Facts
Matthew and Katherine Kaess Christensen were US citizens living in France. They filed a joint return claiming a credit against their net investment income tax. The Christensens claimed the credit under Article 24(b) of the US-France Income Tax Treaty ("Treaty"). They disclosed the treaty-based return position on IRS Form 8833 and filed a disclosure statement on IRS Form 8275. The IRS denied the credit and the Christensens commenced litigation against the government in the Court of Federal Claims and won.
Applicable law
Congress enacted the net investment income tax in 2010. The net investment income tax is a 3.8% tax on high-income individuals, trusts, and estates. The tax is sometimes referred to as the unearned Medicare contribution tax or the NIIT. Congress enacted the net investment income tax in Section 1411. Section 1411 is found in Chapter 2A of the Code so the foreign tax credit of Sections 27 and 901 cannot offset the net investment income tax.

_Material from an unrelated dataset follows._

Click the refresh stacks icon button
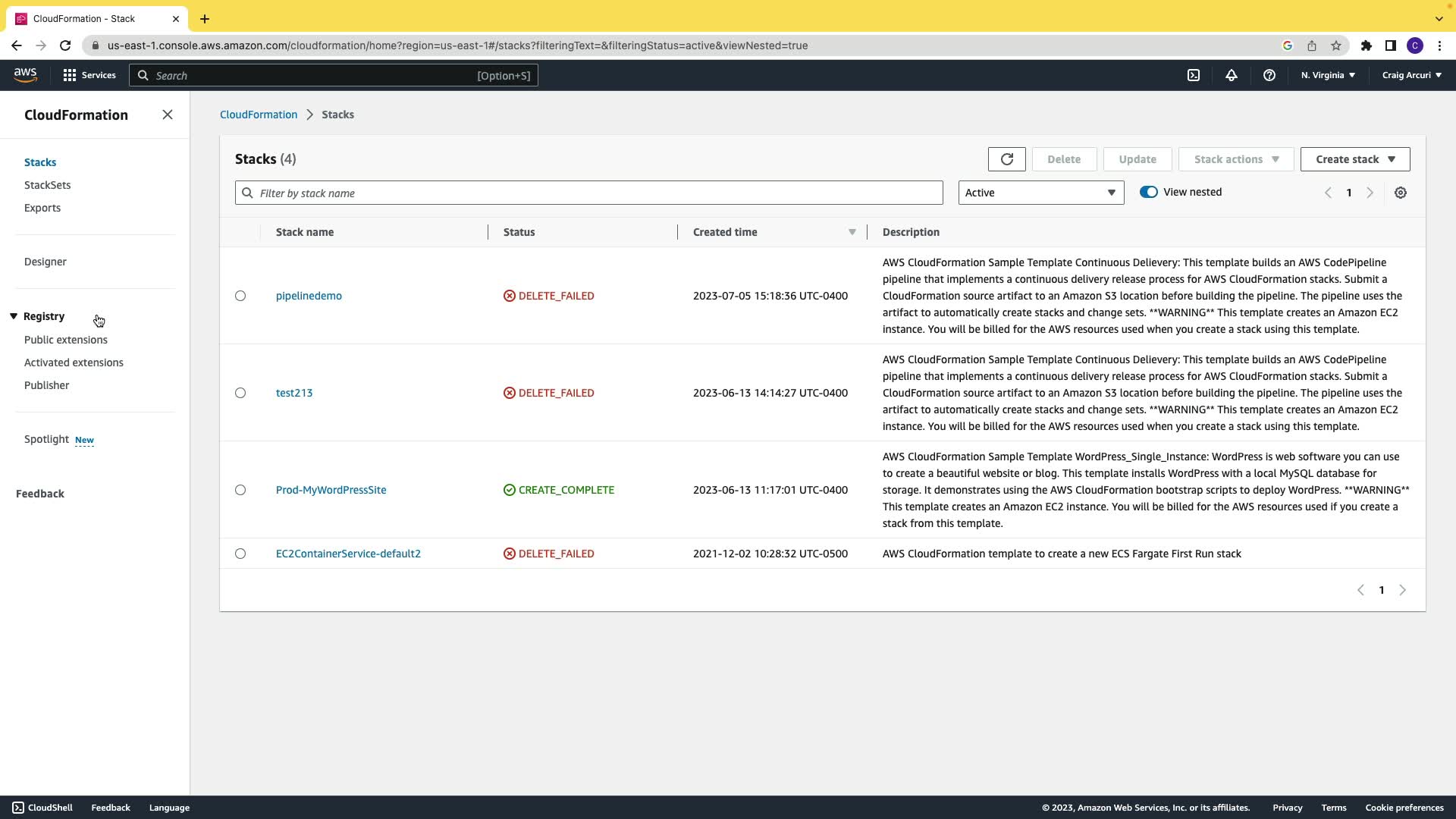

Taxpayers can credit foreign income taxes paid or accrued during the year against their US income tax pursuant to Sections 27 and 901. By the terms of those provisions, the foreign tax credit applies only to US taxes imposed under Chapter 1 of the Code.

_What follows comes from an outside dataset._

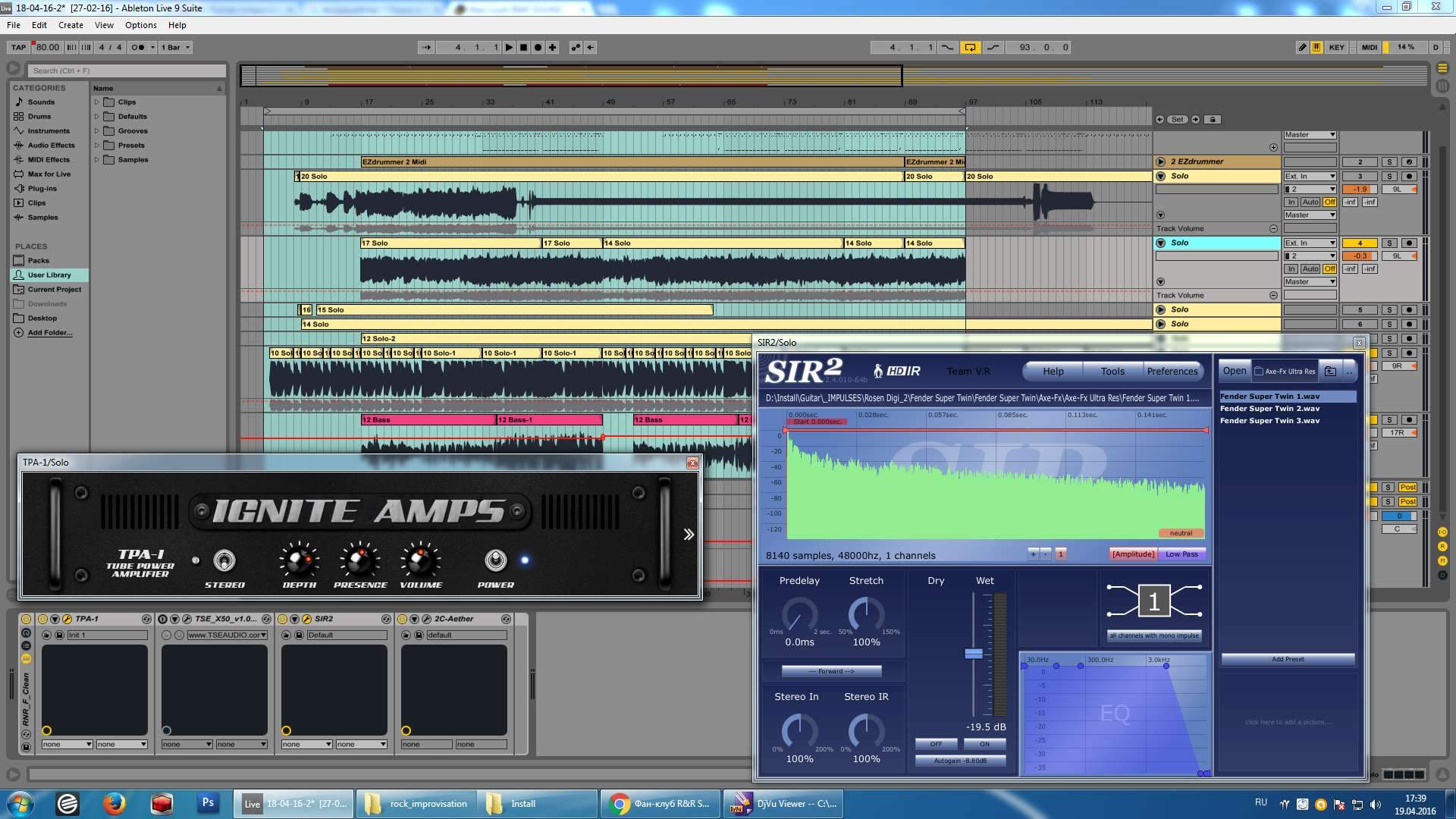
Task: Click the Add Preset button in SIR2
Action: click(1288, 659)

Article 24(2)(a) of the Treaty provides that "[i]n accordance with the provisions and subject to the limitations of the law of the United States", the United States will allow a credit to US citizens and residents for French income taxes paid.
Article 24(2)(b) provides that the United States will allow to a US citizen resident of France a credit against the US income tax for the French income tax paid by the US citizen. Importantly, Article 24(2)(b) does not include the same "provisions and limitations" language as is included in Article 24(2)(a).

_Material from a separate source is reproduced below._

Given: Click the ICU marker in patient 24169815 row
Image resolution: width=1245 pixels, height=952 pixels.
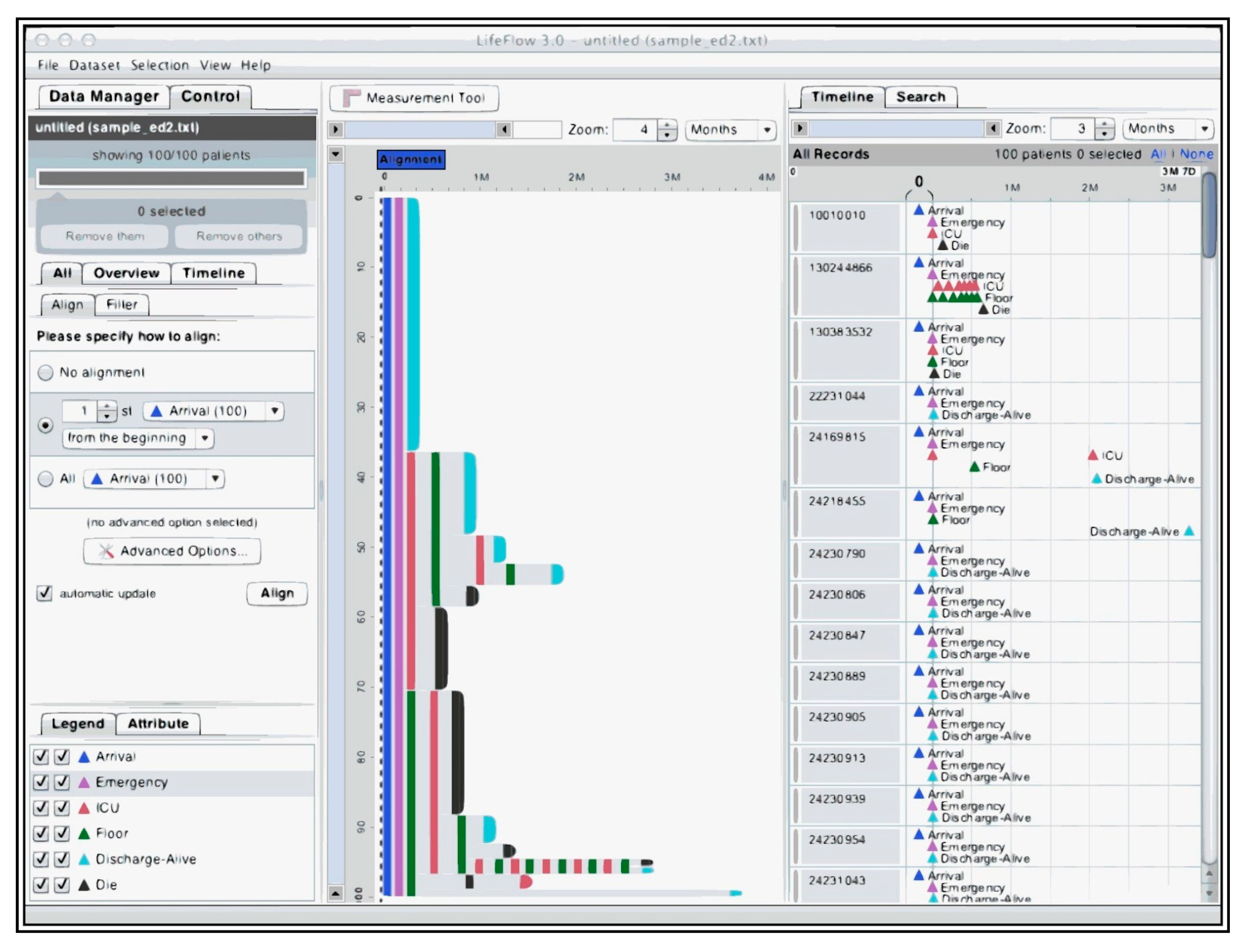Looking at the screenshot, I should [x=1093, y=455].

Christensen is not the only case that has considered the ability to use foreign tax credits against the net investment income tax. In fact, it's not the only case to do so under the Treaty. The Tax Court in Toulouse v. Commissioner, 157 T.C. 49 (2021) did not allow the taxpayer to credit French and Italian income taxes against the US net investment income tax. Different from Christensen, in Toulouse the Tax Court interpreted Article 24(2)(a) but not Article 24(2)(b).
The court's holding
In Christensen, the court held that Article 24(2)(b) provides a treaty-based credit. The court highlighted the absence of the provisions and limitations language in Article 24(2)(b). Because Article 24(2)(b) was not subject to the limitations of United States law, the Treaty's credit under that paragraph should not be disallowed solely because the net investment income tax happens to reside in Chapter 2A of the Code.
The government argued among other things that the Treaty did not provide an independent credit and that the Treaty did not override the Code's foreign tax credit provisions rooted in Chapter 1. The court did not afford great deference to the government's interpretation of the Treaty because the government did not provide evidence that its interpretation represented the shared expectations of the United States and France regarding the creditability question.
The court concluded in line with Toulouse that Article 24(2)(a) of the Treaty does not allow a foreign tax credit against the net investment income but went beyond the analysis in Toulouse and held that Article 24(2)(b) of the Treaty does allow such a credit independent of the Code.